3) Le «  socialisme démocratique  » : un socialisme individualiste

Dans l’entrée « Socialisme » du Vocabulaire technique et critique de la philosophie d’André Lalande, le socialisme d’Etat est distingué du socialisme associationniste ; le premier compte pour réaliser la transformation de l’organisation économique ‘« sur l’action des pouvoirs publics et notamment de l’Etat »’, alors que le second, contre tout interventionnisme public, ‘« croit que la question sociale’ ‘ peut être résolue par la formation d’associations libres, où les contractants entrent et d’où ils sortent à leur gré »’ 1816 . Aussi, E. Halévy marque-t-il sa préférence pour le socialisme d’Etat mais sous sa forme démocratique 1817 . Ainsi, bien que reposant sur l’intervention de l’Etat, il suppose l’action concertée de groupements volontaires de producteurs au sein desquels est débattu le partage des richesses produites.

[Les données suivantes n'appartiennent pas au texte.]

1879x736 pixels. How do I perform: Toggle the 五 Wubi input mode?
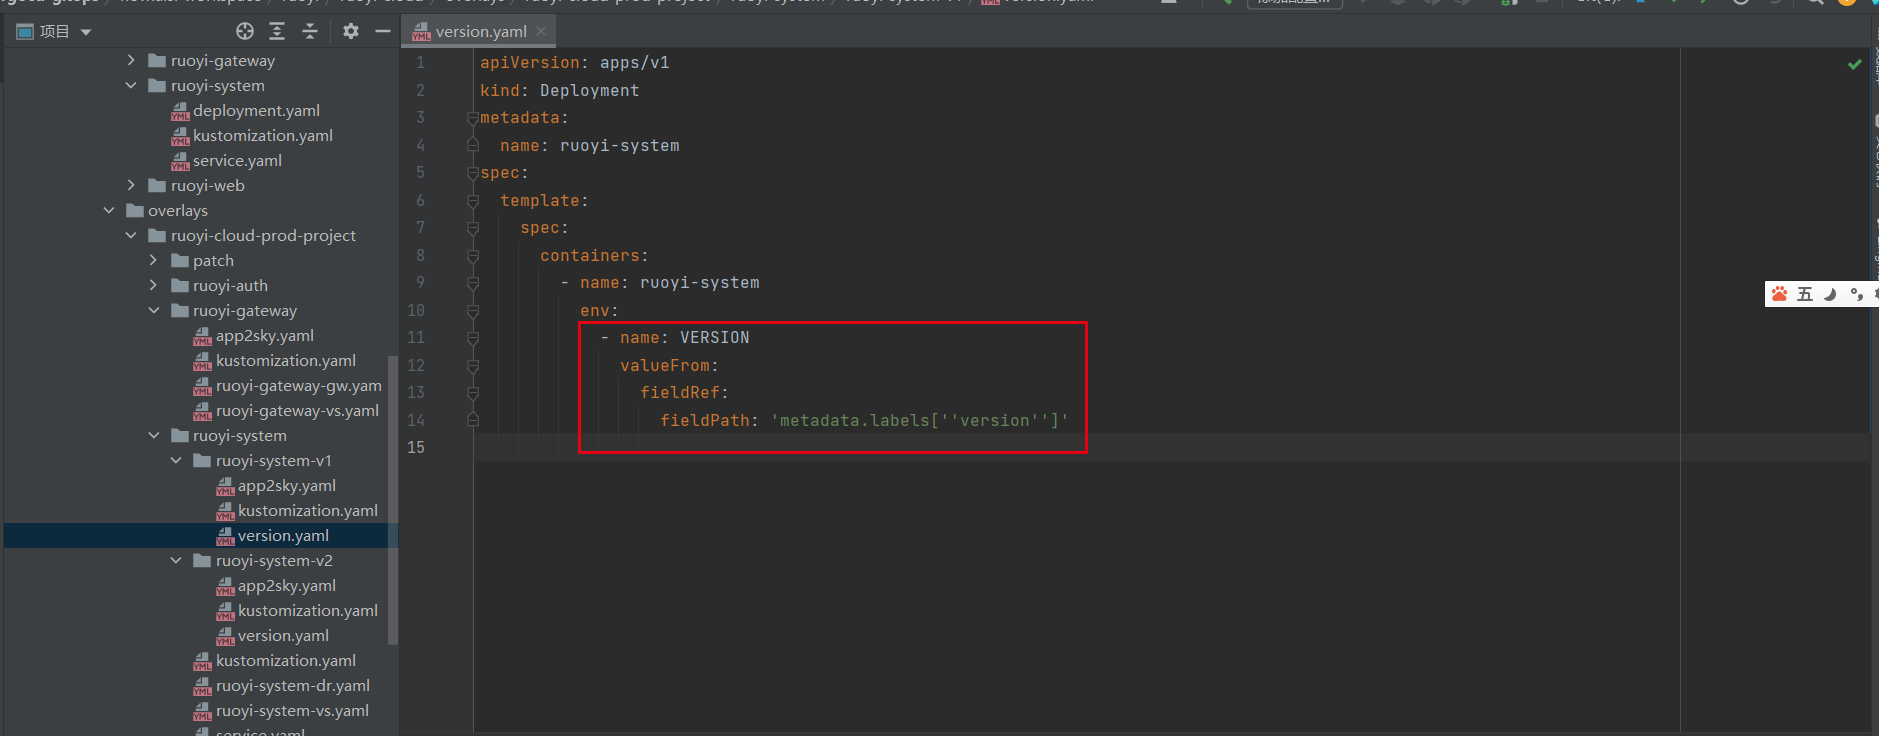pyautogui.click(x=1804, y=294)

Il ne croit pas en l’efficacité ni du coopératisme, comme nous le notions précédemment, ni dans la coopération de production 1818 . Le socialisme démocratique recherche donc l’émancipation individuelle à l’aide de moyens collectifs, en l’occurrence par l’action combinée de l’Etat et des intérêts individuels, mais sous la condition que cette gestion concertée publique et privée relève de l’initiative individuelle et non de la contrainte 1819 . Peut-on cependant réellement espérer l’émergence prochaine d’un socialisme démocratique ? Certains faits suffisamment significatifs conduisent E. Halévy à répondre par l’affirmative (3.1). Se dessine alors une économie associative relevant à la fois du socialisme et de l’individualisme (3.2).

Notes
1816.

Socialisme associationniste qu’il faut bien ici différencier du socialisme associationniste défini par C. Gide et C. Rist puisqu’il inclut le mutuellisme proudhonien, le collectivisme, le socialisme coopératif ou coopératisme contemporain et le communisme anarchiste, A. Lalande [1992 (1926), pp. 998-1001].

1817.

Il distingue en effet d’une part, le socialisme démocratique, comprenant le Chartisme, le socialisme de Louis Blanc, « le marxisme d’aujourd’hui » ; « il poursuit une fin politique : la démocratisation intégrale de l’Etat , afin que l’Etat, devenu l’émanation directe de la volonté populaire, soit en même temps, par une sorte de nécessité inhérente à son essence, le serviteur des intérêts populaires » ; et d’autre part, le socialisme aristocratique, incluant notamment F. Hegel, T. Carlyle, J. K. Rodbertus, A. Wagner ; ce socialisme n’est pas individualiste comme le précédent dans la mesure où « l’individu n’existe que pour la réalisation de fins idéales et impersonnelles, art, science, religion, dont l’Etat est l’incarnation […]. Ce « socialisme d’Etat » constitue une sorte de paternalisme bureaucratique où l’individu, dans l’aliénation de son libre arbitre, trouve la garantie de son bonheur matériel et moral », E. Halévy [1992 (1926), p. 1000]. Pour A. Schatz, le « socialisme d’Etat » correspond à l’« étatisme » et non au socialisme (voir 2nde partie, chap. 8).

1818.

La gestion de la production par des associations coopératives ouvrières lui semble risquée car il faut que « l’égoïsme même des ouvriers, groupés en corporations séparées, ne donnât pas naissance à des nouveaux vices d’organisation sociale , très analogues à ceux que l’on critique dans le régime actuel [capitaliste] », E. Halévy [1906, p. 576].

1819.

Rappelons que le socialisme suppose « qu’il est possible de remplacer la libre initiative des individus par l’action concertée de la collectivité dans la production et la répartition des richesses », E. Halévy [1974 (1948), p. 22].